• What this task involves: Repeat each entry below exactly.
━━━━━ The data ━━━━━
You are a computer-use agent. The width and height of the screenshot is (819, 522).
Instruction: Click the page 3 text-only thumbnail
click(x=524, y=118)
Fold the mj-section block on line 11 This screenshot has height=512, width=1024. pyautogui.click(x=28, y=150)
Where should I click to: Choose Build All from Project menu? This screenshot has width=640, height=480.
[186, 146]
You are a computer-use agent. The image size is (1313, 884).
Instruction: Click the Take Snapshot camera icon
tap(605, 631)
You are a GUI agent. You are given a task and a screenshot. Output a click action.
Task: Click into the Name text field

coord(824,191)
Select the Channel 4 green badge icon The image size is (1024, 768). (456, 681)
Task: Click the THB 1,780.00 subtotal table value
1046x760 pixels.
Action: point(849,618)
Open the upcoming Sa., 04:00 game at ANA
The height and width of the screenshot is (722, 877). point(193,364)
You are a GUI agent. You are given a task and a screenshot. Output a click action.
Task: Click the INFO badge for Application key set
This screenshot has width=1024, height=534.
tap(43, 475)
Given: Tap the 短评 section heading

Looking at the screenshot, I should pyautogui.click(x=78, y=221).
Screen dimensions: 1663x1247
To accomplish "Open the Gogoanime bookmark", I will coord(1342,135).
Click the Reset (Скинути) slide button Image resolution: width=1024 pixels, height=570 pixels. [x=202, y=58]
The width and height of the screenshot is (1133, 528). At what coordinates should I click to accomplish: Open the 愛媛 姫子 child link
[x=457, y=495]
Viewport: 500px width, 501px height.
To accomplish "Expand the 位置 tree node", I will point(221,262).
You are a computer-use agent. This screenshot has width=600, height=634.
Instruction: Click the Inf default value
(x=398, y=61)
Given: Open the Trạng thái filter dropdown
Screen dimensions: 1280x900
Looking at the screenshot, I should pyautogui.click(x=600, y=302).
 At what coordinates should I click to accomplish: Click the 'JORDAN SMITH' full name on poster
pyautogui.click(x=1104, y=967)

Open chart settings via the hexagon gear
━━━━━
• Reply to the task:
You are a computer-use agent. The width and height of the screenshot is (819, 522).
Instruction: Click the page 3 text-only thumbnail
click(x=524, y=118)
Fold the mj-section block on line 11 This screenshot has height=512, width=1024. pyautogui.click(x=28, y=150)
Where should I click to: Choose Build All from Project menu? This screenshot has width=640, height=480.
[186, 146]
You are a computer-use agent. The image size is (1313, 884).
Instruction: Click the Take Snapshot camera icon
tap(605, 631)
You are a GUI agent. You are given a task and a screenshot. Output a click action.
Task: Click into the Name text field

coord(824,191)
Select the Channel 4 green badge icon The image size is (1024, 768). (456, 681)
Task: Click the THB 1,780.00 subtotal table value
1046x760 pixels.
Action: point(849,618)
Open the upcoming Sa., 04:00 game at ANA
The height and width of the screenshot is (722, 877). point(193,364)
You are a GUI agent. You are given a task and a screenshot. Output a click action.
Task: Click the INFO badge for Application key set
This screenshot has width=1024, height=534.
tap(43, 475)
Given: Tap the 短评 section heading

Looking at the screenshot, I should pyautogui.click(x=78, y=221).
Screen dimensions: 1663x1247
To accomplish "Open the Gogoanime bookmark", I will coord(1342,135).
Click the Reset (Скинути) slide button Image resolution: width=1024 pixels, height=570 pixels. [x=202, y=58]
The width and height of the screenshot is (1133, 528). At what coordinates should I click to accomplish: Open the 愛媛 姫子 child link
[x=457, y=495]
Viewport: 500px width, 501px height.
To accomplish "Expand the 位置 tree node", I will point(221,262).
You are a computer-use agent. This screenshot has width=600, height=634.
Instruction: Click the Inf default value
(x=398, y=61)
Given: Open the Trạng thái filter dropdown
Screen dimensions: 1280x900
Looking at the screenshot, I should pyautogui.click(x=600, y=302).
 At what coordinates should I click to accomplish: Click the 'JORDAN SMITH' full name on poster
pyautogui.click(x=1104, y=967)

Open chart settings via the hexagon gear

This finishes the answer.